Cassandra Holden, who did production design, she’s incredible. A lot of it was finding ways to feel like a heightened version of a domestic space without it feeling absurd and too obvious. Some of that was finding great spaces. I don’t even know how many homes [we looked at], just family and friends saying, “You could shoot here.” That gave us the ability to find the exact houses.

Gus Birney and Owen Campbell in Giving Birth to a Butterfly, now on Fandor.
Gus Birney and Owen Campbell in Giving Birth to a Butterfly.

What’s it like shooting in 16mm these days? It’s the format that won’t die.

I know it’s having another resurgence, which I’m thankful for. I love it. When I went to film school, we were still shooting and editing on film. It creates a useful discipline on set, but also nothing looks or feels like it. You can try as hard as you want to create a digital effect, but even if you can trick the eye, you can’t trick the mind.

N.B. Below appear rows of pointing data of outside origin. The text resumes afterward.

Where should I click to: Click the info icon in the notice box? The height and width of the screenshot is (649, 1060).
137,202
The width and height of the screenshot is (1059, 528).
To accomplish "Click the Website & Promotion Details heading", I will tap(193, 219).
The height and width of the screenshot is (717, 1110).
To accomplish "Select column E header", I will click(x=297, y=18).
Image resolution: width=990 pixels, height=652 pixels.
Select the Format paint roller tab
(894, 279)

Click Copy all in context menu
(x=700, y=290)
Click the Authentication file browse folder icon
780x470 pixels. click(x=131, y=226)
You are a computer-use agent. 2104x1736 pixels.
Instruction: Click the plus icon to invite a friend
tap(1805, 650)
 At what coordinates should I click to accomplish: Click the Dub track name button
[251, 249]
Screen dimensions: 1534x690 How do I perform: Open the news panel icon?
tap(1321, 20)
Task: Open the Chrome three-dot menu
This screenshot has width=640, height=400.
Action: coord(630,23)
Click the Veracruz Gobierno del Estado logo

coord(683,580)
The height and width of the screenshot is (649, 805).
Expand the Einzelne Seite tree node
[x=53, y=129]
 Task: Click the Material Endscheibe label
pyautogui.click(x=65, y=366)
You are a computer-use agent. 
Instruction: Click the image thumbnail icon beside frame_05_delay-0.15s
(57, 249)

In this kind of film, we’re trying to play with two opposing things where the film itself feels distanced. It’s not a realist film. You want to create some layers of separation, but at the same time you want to lull people so it becomes more emotionally impactful.  Film plays with dream and memory a lot better from a texture standpoint. Also, it honestly increases your production speed so much. I know it’s expensive, but it’s worth its weight. Actors love it, the crew loves it. Everybody loves working on film. It’s a more tactile process.

How did you work through the twin sequence in the film’s final minutes?

The biggest thing was the Ninas (enigmatic figures, both played by Judith Roberts). It was a gamble. I didn’t fully realize how difficult shooting that was going to be. It was late at night, with a very old actress having to change outfits constantly. She was so good that she put us all to shame. We were all so tired. It’s three in the morning. Every take, she’d have to go change and come back. I don’t think she made a single mistake the entire shoot. I couldn’t imagine somebody better.

A lot of filmmaking, you don’t realize how insane your idea is until you’re there. And the best thing to do is to go, “I’m just going for it, it’s either going to work or it’s not.” The worst thing you could do is back out and soften it. Then you make a middling product because you’re not committing. I kept being like, “We’re committed. Whatever happens, happens.”